2,000 DVDs and VHS tapes
10,000 reference books
170 periodicals (trade journals and magazines)
Countless collections of loose visual and written material as well as memorabilia
1 central server with 1,000 music TV programs and filmic music documentaries
At its core, the Klaus Kuhnke Institute was and is an archive for popular music. All forms or styles of popular music were and are collected, without exceptions. The spectrum ranges from German folk, children's and workers' songs of the 19th century to U.S. blues, jazz and country music from the first half of the 20th century to all varieties of European rock, pop, hip-hop or techno music from the second half of the 20th century. But also current punk, reggae, soul or metal music can be found in our collections. In addition, we have so-called world music in our archives, i.e. music that is popular outside the so-called West and in which traces of a certain region and/or ethnicity are ear-catching, e.g. music from India, West Africa, East Asia or South America. Last but not least, German-language Schlager are just as much a part of our collection profile as French-language chansons, Italian canzones or English-language musicals. Also so-called popular classical music alla Luciano Pavarotti, André Rieu or Richard Clayderman can be found here. In short: We collect almost everything except what is commonly called canonized classical European art music - for that the music library in our house (UA Bremen) is responsible.
Nevertheless, we have collection priorities that came about more or less by chance, since we were dependent on donations in kind from external collectors from the very beginning. Of course, we had no influence on what was collected by these private persons. Especially well covered are the styles Blues, Jazz and Country as well as Classic and Progressive Rock, especially from the Anglo-Saxon area. Of course, popular music from German-speaking countries is of particular interest to us. Materials on national (Germany), regional (Northern Germany) as well as local (Bremen) music are preferentially archived by us.
We collect all types of media. In addition to common sound carrier formats such as shellac records, vinyl records, audio tapes, sound foils, cassettes, CDs, mini-discs or MP3 files, our holdings also include audiovisual media formats such as VHS tapes, DVDs or MP4 files. In addition, we house written and visual material of all kinds, i.e. books, journals, magazines, fanzines, info brochures, broadcasting manuscripts, flyers, sheet music and calendars, as well as some posters, photos, graphics and even paintings.

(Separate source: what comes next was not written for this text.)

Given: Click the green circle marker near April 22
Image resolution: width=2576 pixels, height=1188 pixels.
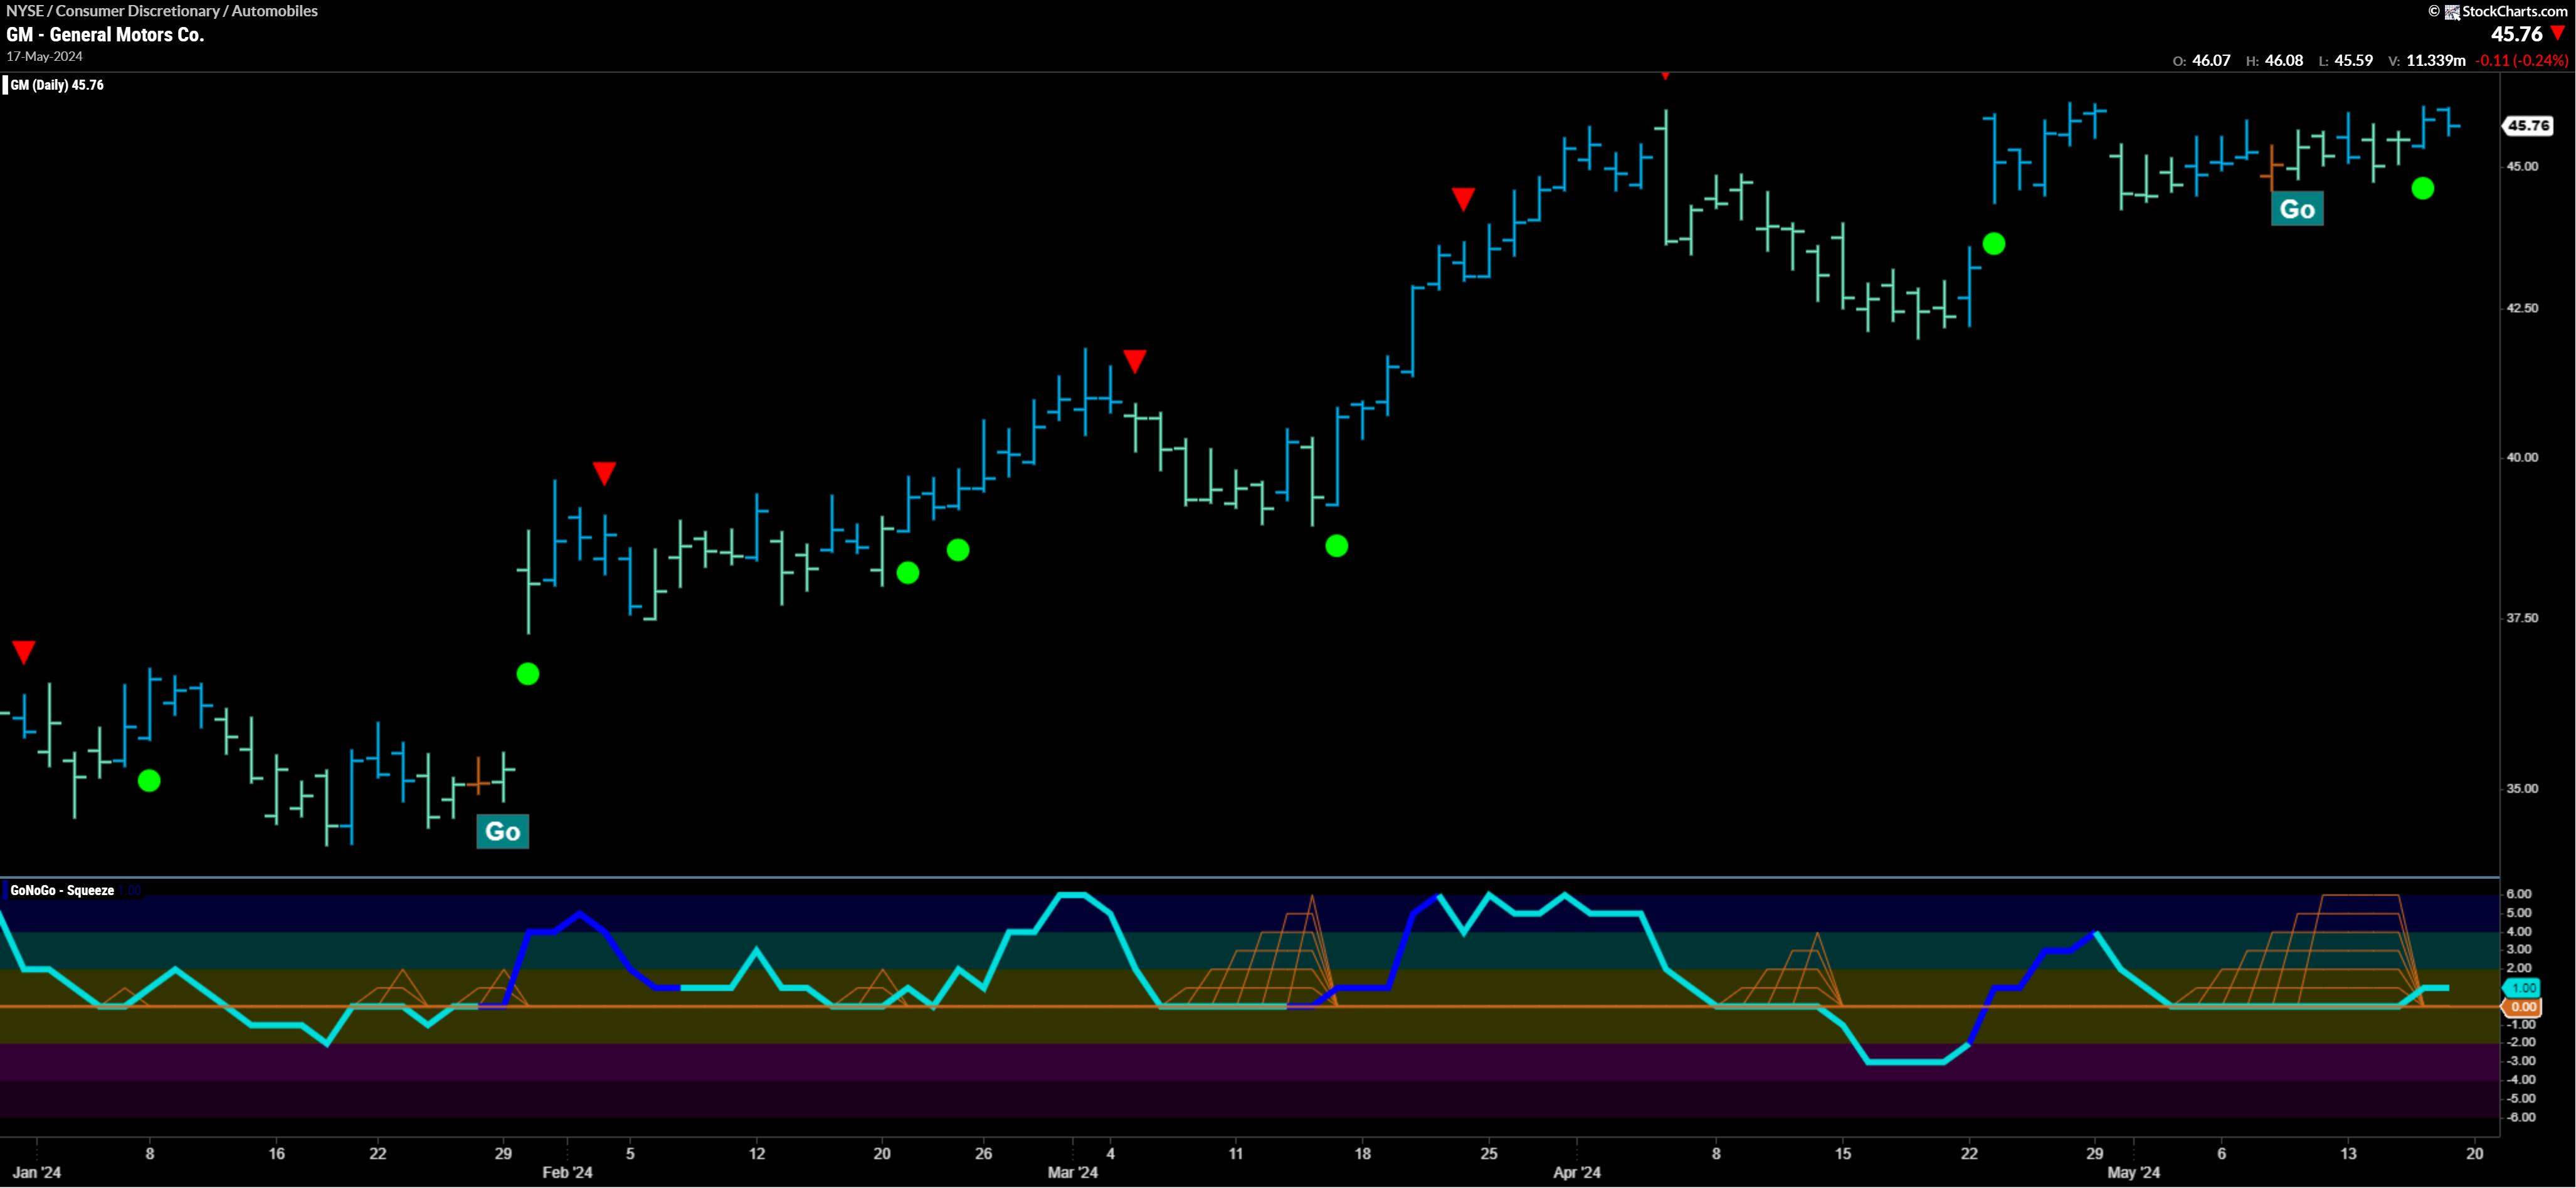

The Klaus Kuhnke Institute is both an archive and a research center for popular music. You can contact us if you are looking for materials for school projects, academic qualification work (seminar, bachelor, master, and doctoral theses) or professional research projects. We also serve citizens of Bremen, tourists and journalists, as long as our work capacity allows it and the requests do not exceed a certain workload, because unfortunately our human and temporal resources are limited.
The relatively new institute designation in our name is intended to make it clear that we will henceforth be conducting more independent research. On the one hand, we want to continue the legacy of the archive's founders, who did pioneering work in the field of popular music research, and on the other hand, we want to actively research our overflowing source holdings in order to systematize them and make them suitable for further research. Furthermore, we see ourselves as a scientific institution, which is obliged to participate in the scientific and public discourse with its expertise. Concrete research projects on self-imposed topics are planned, the results of which will be presented in the form of lectures, conferences, exhibitions as well as our own publications - partly financed by third-party funds. In this way, we want to successively develop the KKI into a center for the research and mediation of popular music. The institutional framework for this is in place.